→ Requirement 1
In the Alex McHenry biography, with which school did McHenry win the Munster Schools Rugby Senior Cup in 2016?
→ Requirement 2
Render this sentence from the Alex McHenry biography in French: "Born in Cork, McHenry won the Munster Schools Rugby Senior Cup in 2016 with Christian Brothers College, alongside former Munster teammate Liam Coombes."
→ Requirement 3
Write the next part of the Alex McHenry biography, starting after its final sentence.

→ Excerpted passage
^^^^
Alex McHenry (born 7 October 1997) is an Irish rugby union player for RFU Championship club Jersey Reds. He plays as a centre.

Early life
Born in Cork, McHenry won the Munster Schools Rugby Senior Cup in 2016 with Christian Brothers College, alongside former Munster teammate Liam Coombes. Prior to this, McHenry had captained Munster under-19s to inter-provincial success in 2015, and also represented Munster under-18 Schools and Ireland under-19s.

Career

Cork Constitution
McHenry was part of the Cork Con team that won a treble during the 2016–17 season, winning the All-Ireland League, All-Ireland Cup and Munster Senior Cup, as well as winning a second Senior Cup and All-Ireland League during the 2018–19 season, and a third Senior Cup during the 2019–20 season.
^^^^
Records from a collection:
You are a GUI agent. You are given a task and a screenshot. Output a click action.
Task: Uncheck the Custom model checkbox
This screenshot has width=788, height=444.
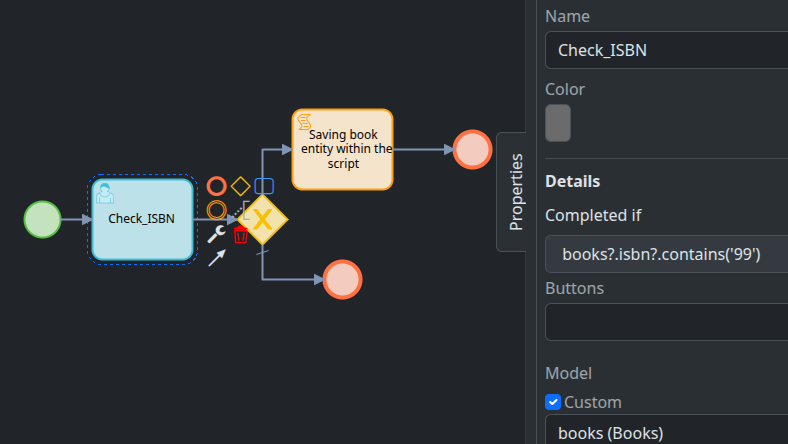click(553, 402)
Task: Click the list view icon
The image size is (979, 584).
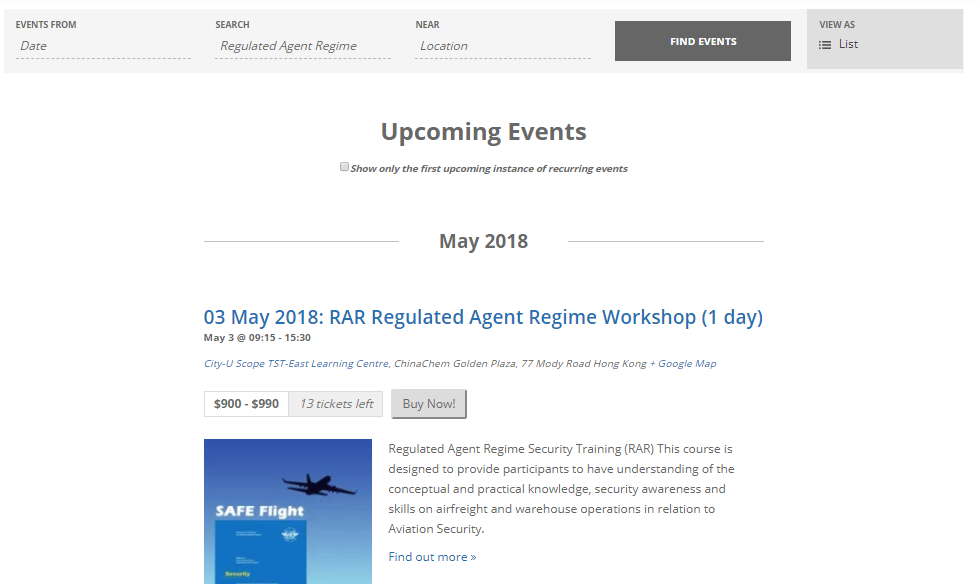Action: [825, 45]
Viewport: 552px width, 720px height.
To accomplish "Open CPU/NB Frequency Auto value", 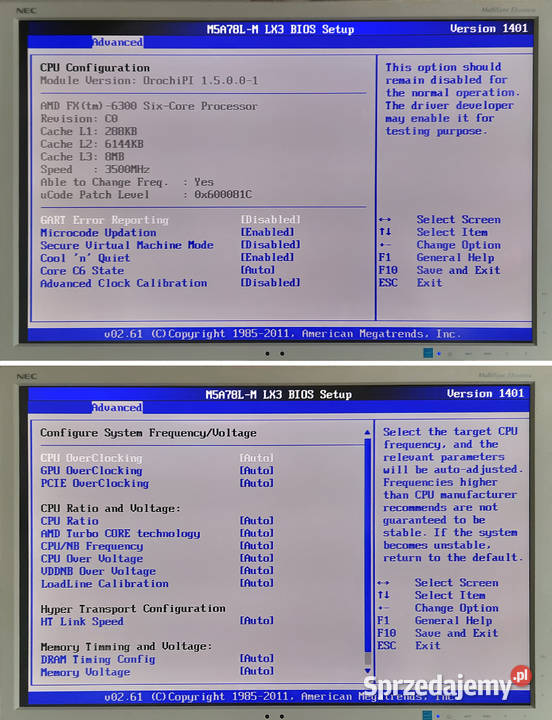I will [x=256, y=546].
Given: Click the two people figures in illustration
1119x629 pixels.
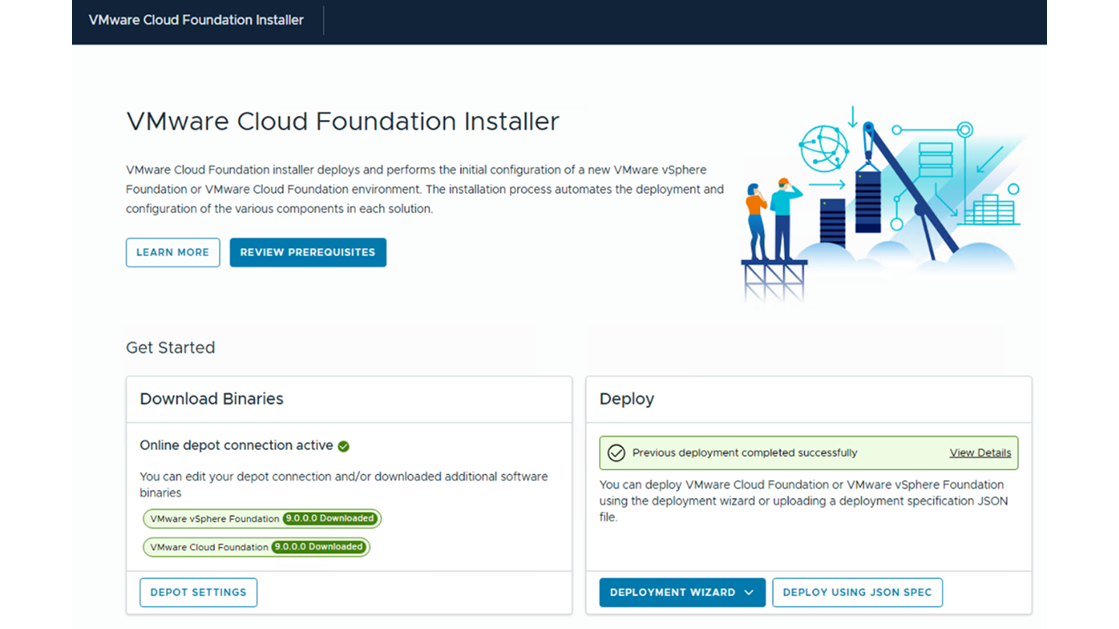Looking at the screenshot, I should click(774, 219).
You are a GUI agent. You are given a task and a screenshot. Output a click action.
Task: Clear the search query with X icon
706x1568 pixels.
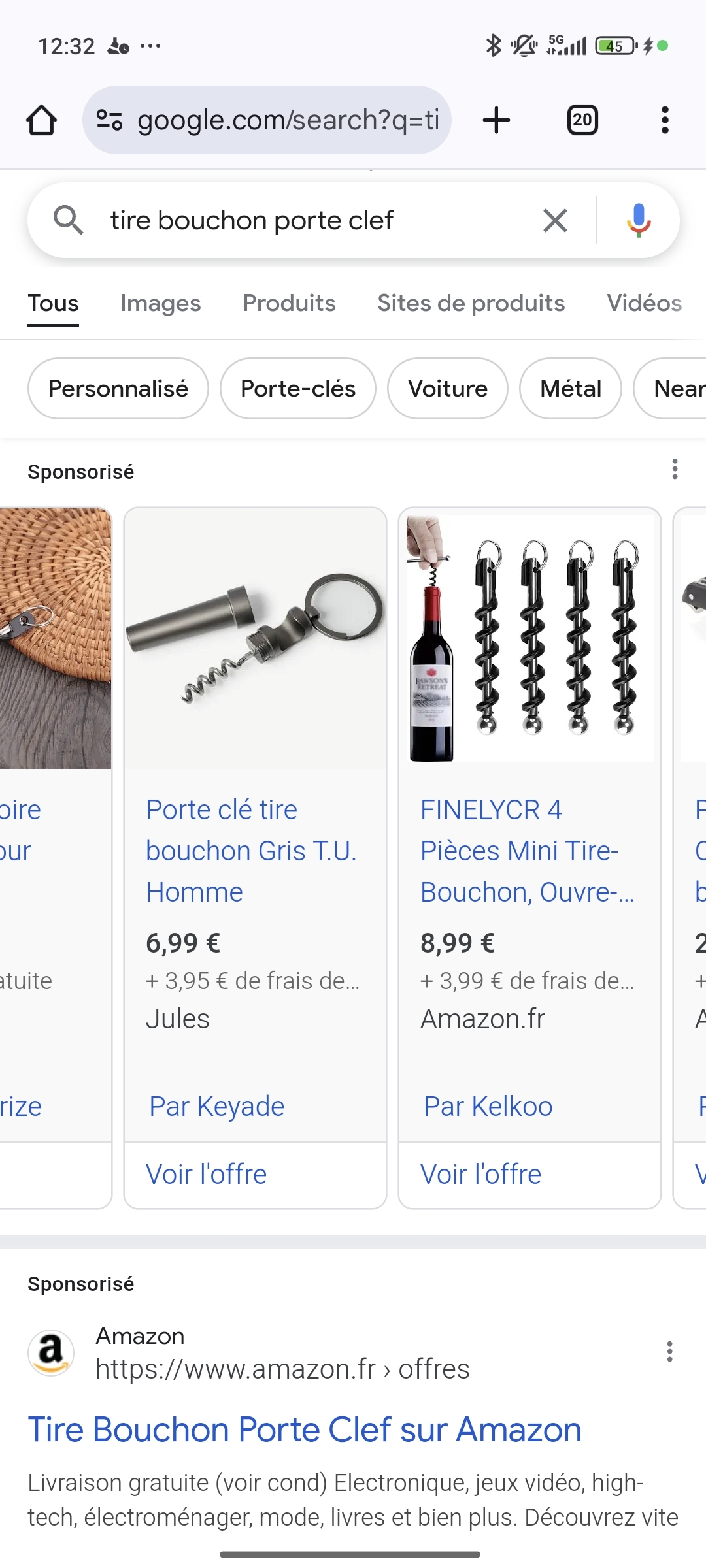tap(555, 221)
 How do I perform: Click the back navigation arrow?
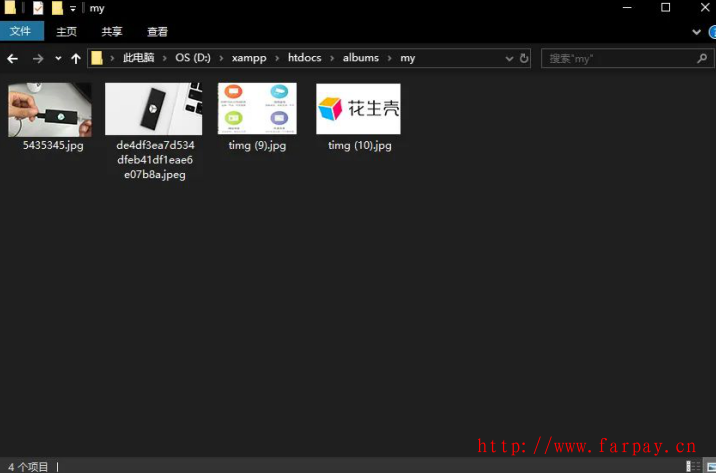(14, 58)
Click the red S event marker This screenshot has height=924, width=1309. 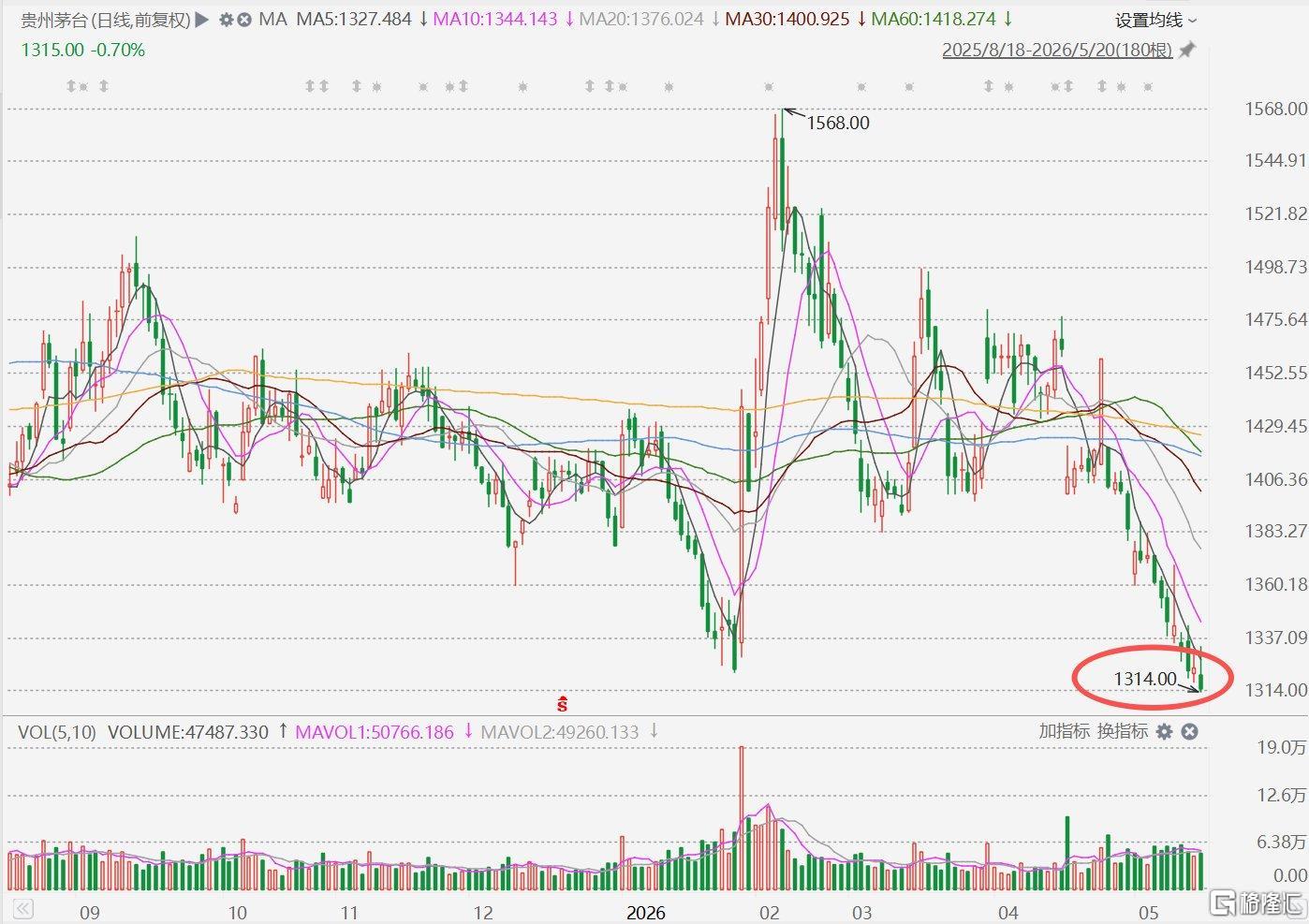[562, 704]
^^^^
→ Task output 1
Christian Brothers College

→ Task output 2
Né à Cork, McHenry a remporté la Munster Schools Rugby Senior Cup en 2016 avec le Christian Brothers College, aux côtés de son ancien coéquipier du Munster Liam Coombes.

→ Task output 3
Munster
McHenry made his debut for Munster A against English RFU Championship side Doncaster Knights in round 6 of the 2016–17 British and Irish Cup on 13 January 2017. Munster A won the match 24–16 to secure a home quarter-final in the tournament, which they eventually won by defeating Jersey Reds 29–28 in the final in April 2017, though McHenry was not part of the team on the day. He went on to then join the Munster academy ahead of the 2017–18 season. McHenry played in all 6 of Munster A's fixtures during the 2018–19 Celtic Cup, and also played for the 'A' team in their 38–19 win against Major League Rugby side New England Free Jacks in the Cara Cup in April 2019.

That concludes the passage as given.